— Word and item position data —
################

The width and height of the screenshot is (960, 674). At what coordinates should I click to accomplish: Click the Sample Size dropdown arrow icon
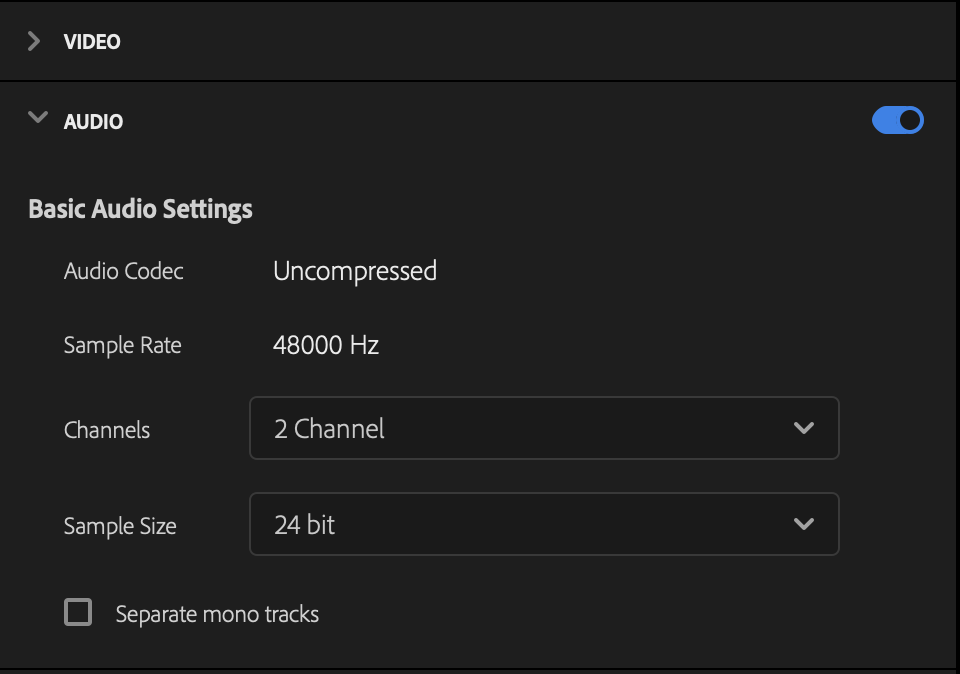point(804,524)
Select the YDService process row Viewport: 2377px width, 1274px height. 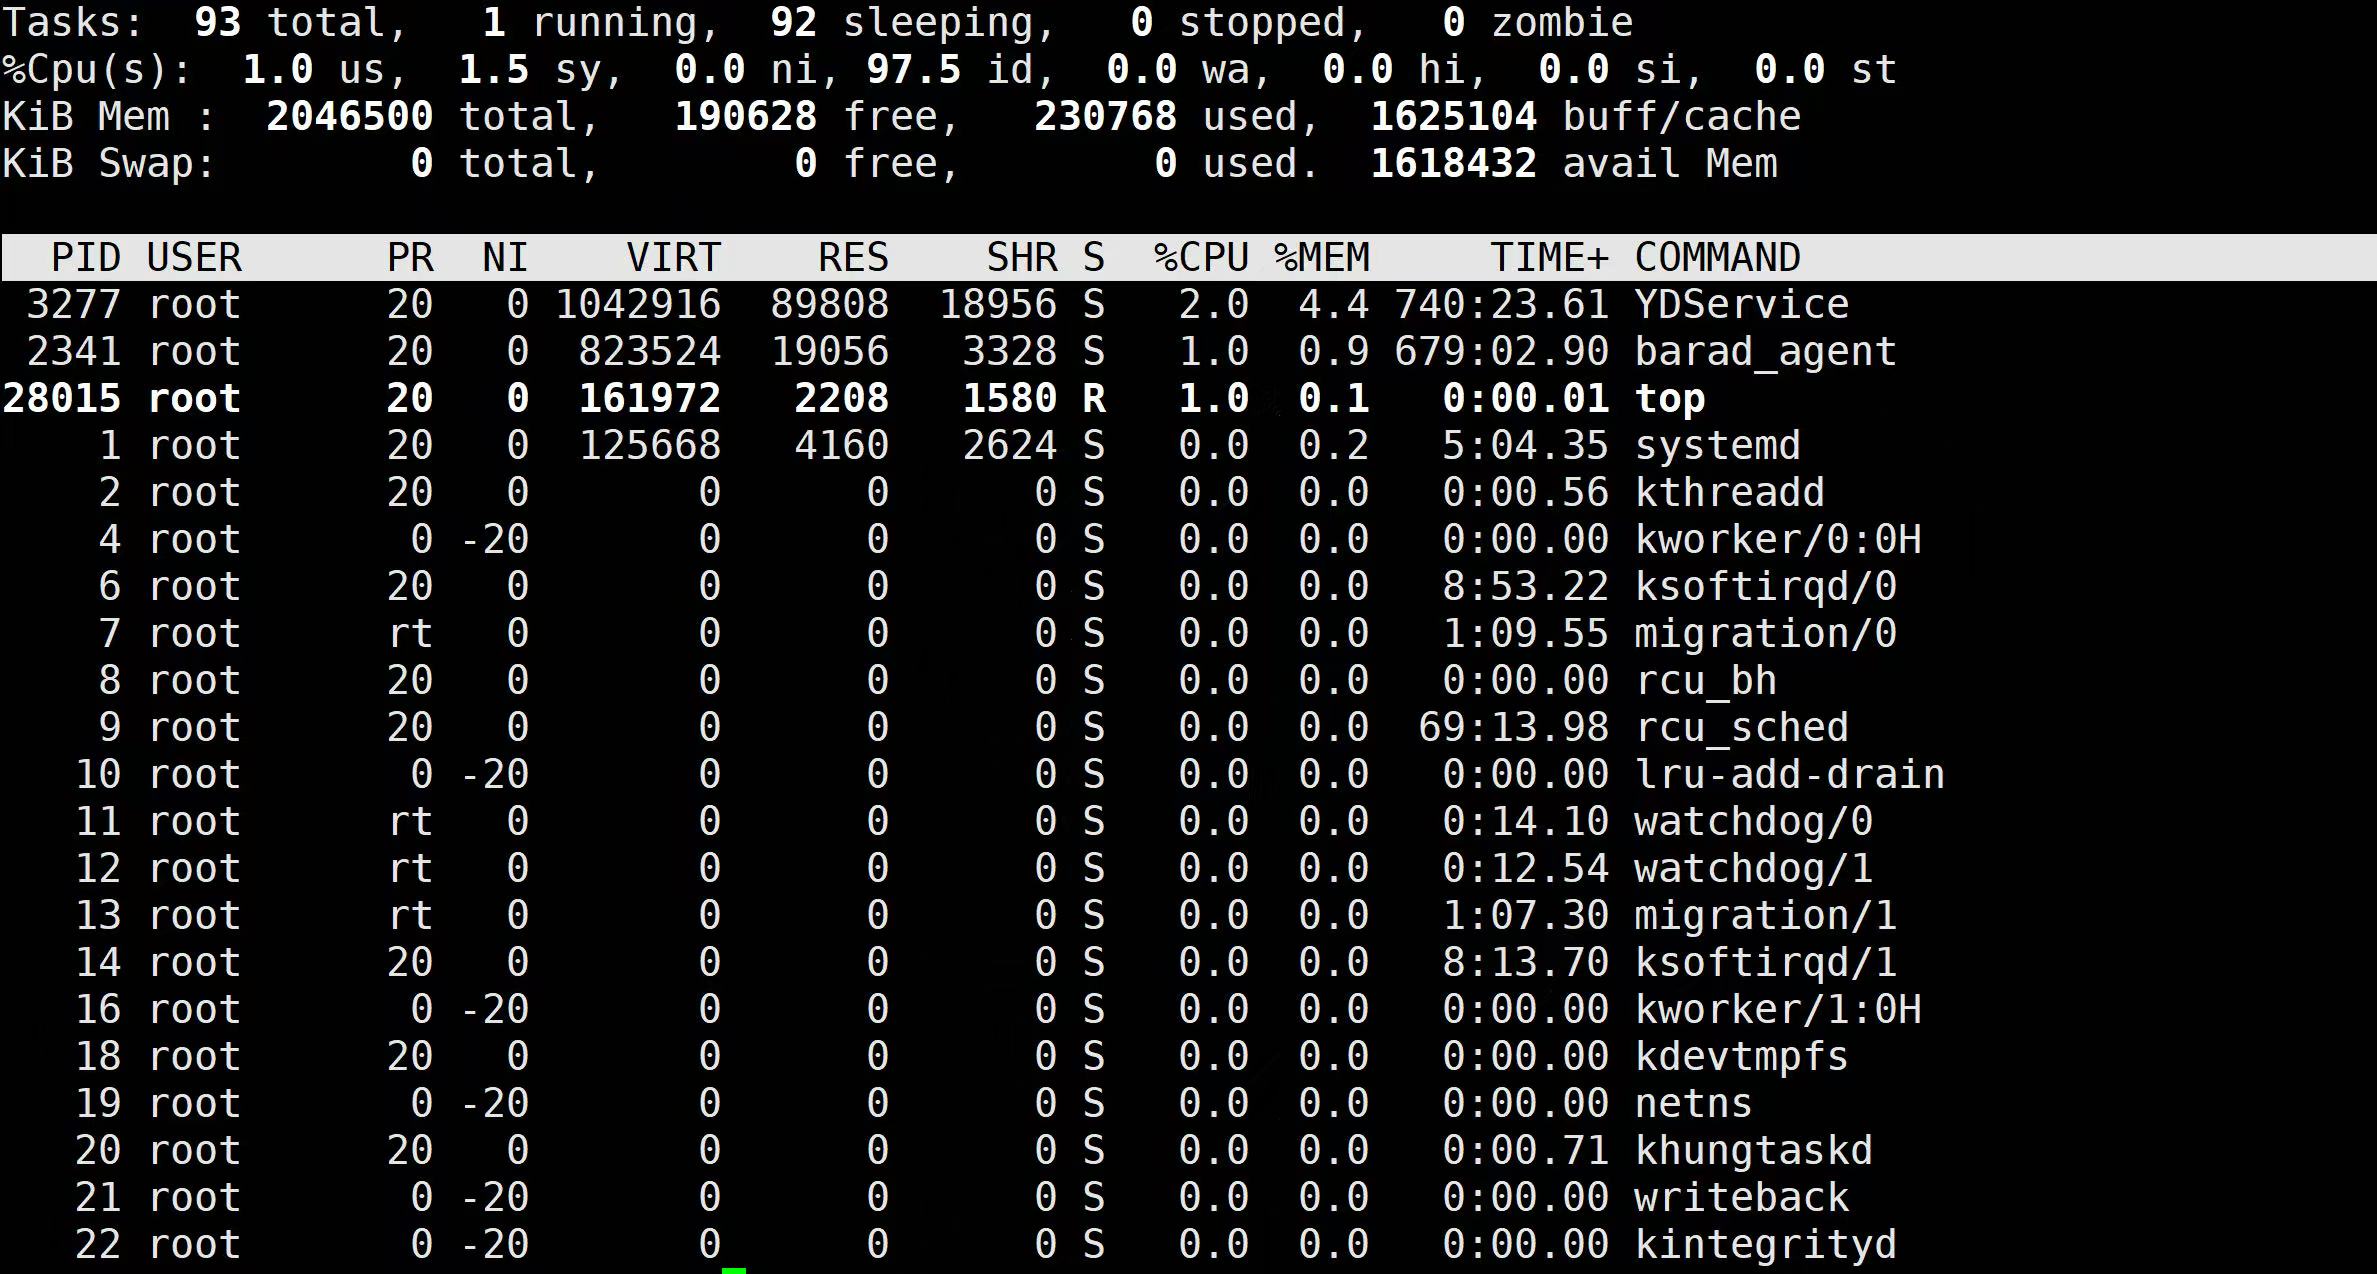coord(1741,304)
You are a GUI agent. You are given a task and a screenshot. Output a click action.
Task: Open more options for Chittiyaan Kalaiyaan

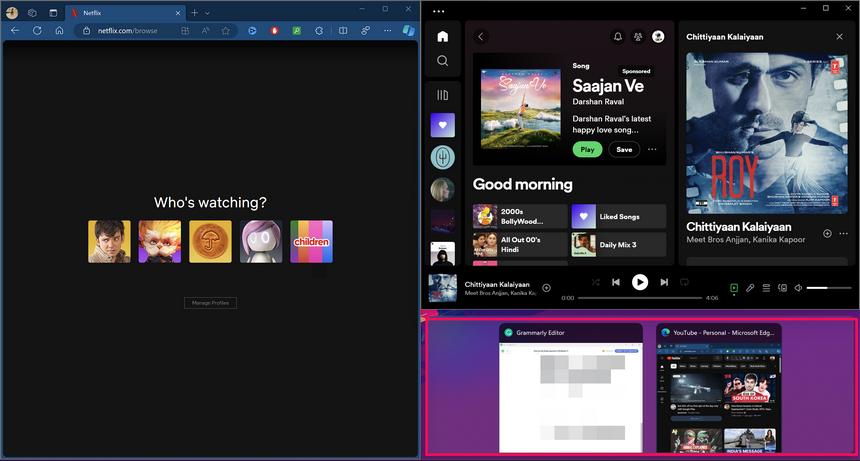842,233
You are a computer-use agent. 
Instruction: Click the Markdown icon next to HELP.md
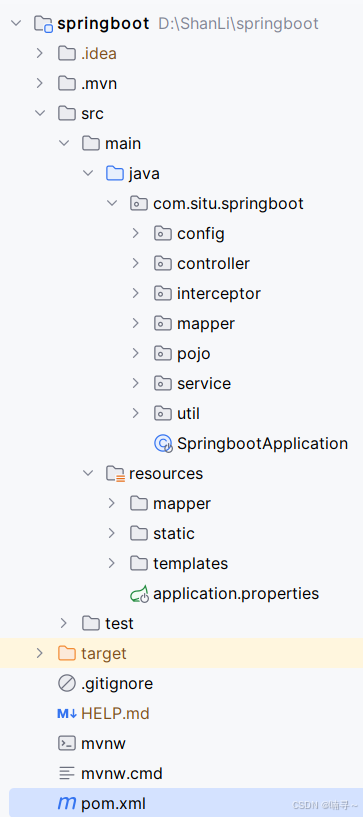(x=67, y=713)
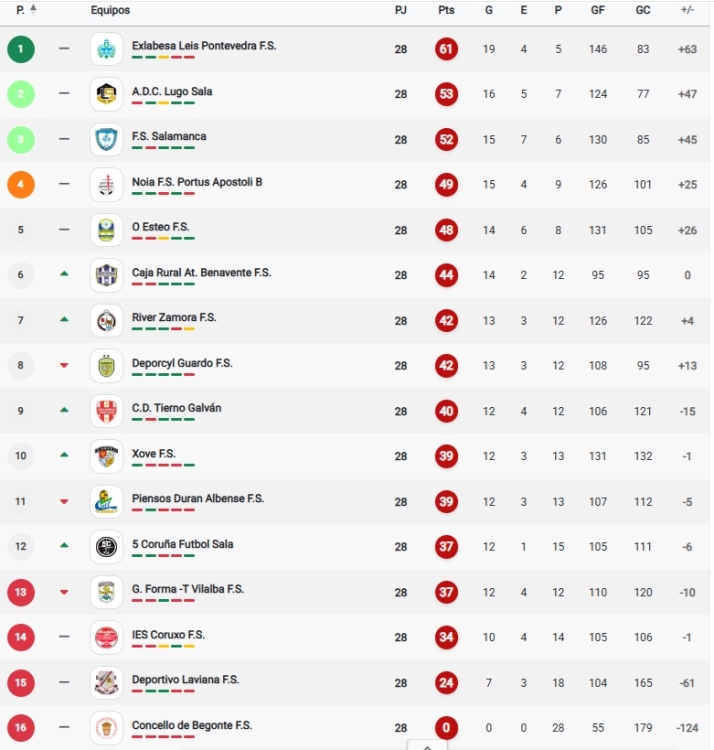The width and height of the screenshot is (714, 750).
Task: Click the O Esteo F.S. crest
Action: [x=106, y=230]
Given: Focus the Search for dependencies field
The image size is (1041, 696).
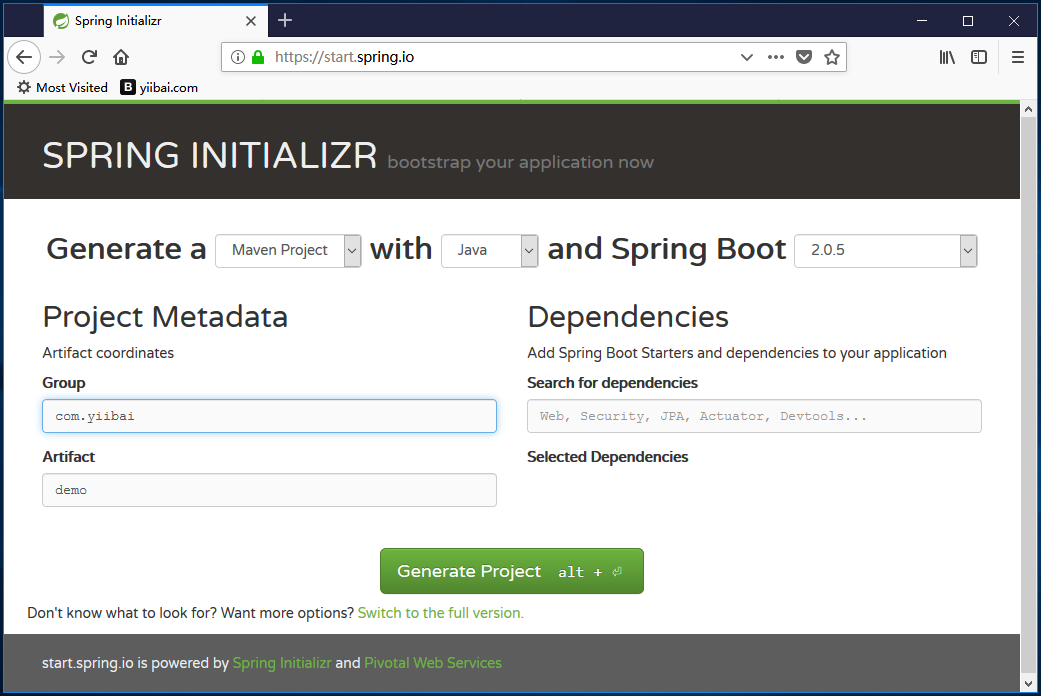Looking at the screenshot, I should pyautogui.click(x=754, y=416).
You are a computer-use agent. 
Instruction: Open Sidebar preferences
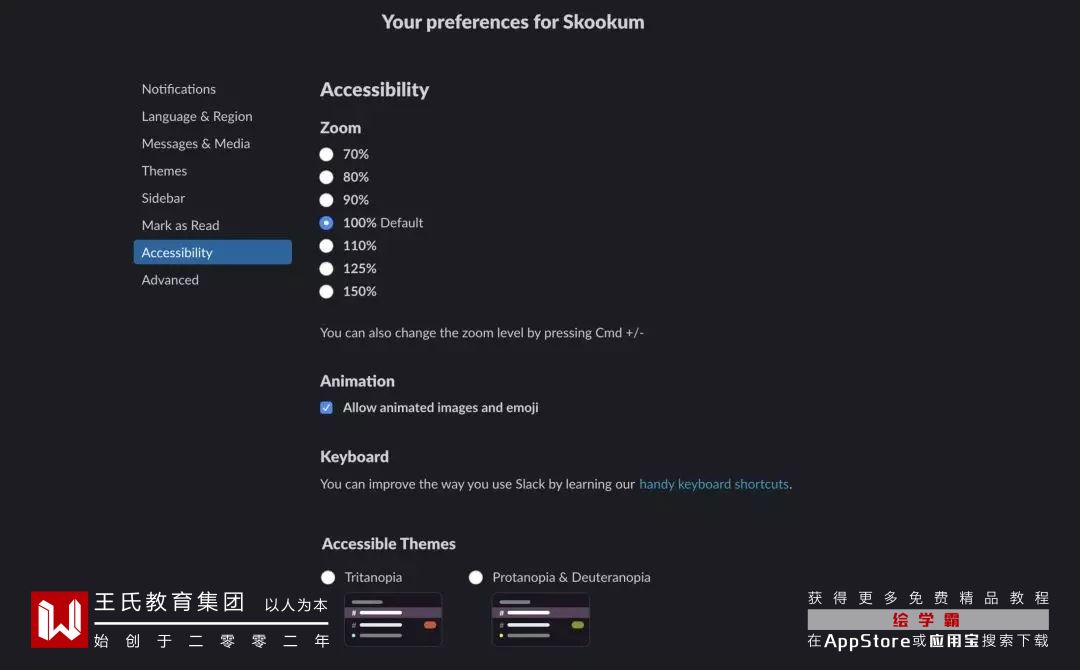point(163,198)
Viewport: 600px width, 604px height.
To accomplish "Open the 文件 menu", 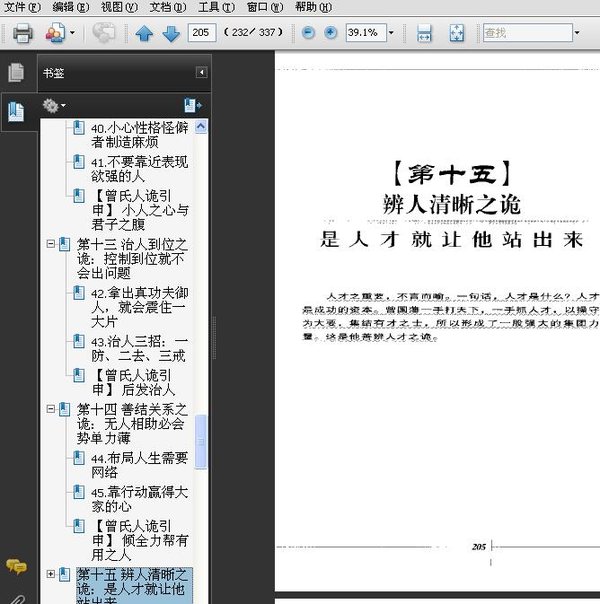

################

— Problem to solve —
Could you repeat the listing from the line containing "Given: Focus the" through its end, leaving the pictures out?

— Output of the task —
Given: Focus the Search for dependencies field
The image size is (1041, 696).
Looking at the screenshot, I should pyautogui.click(x=754, y=416).
You are a computer-use agent. 
Instruction: Open Sidebar preferences
point(163,198)
Viewport: 600px width, 604px height.
To accomplish "Open the 文件 menu", 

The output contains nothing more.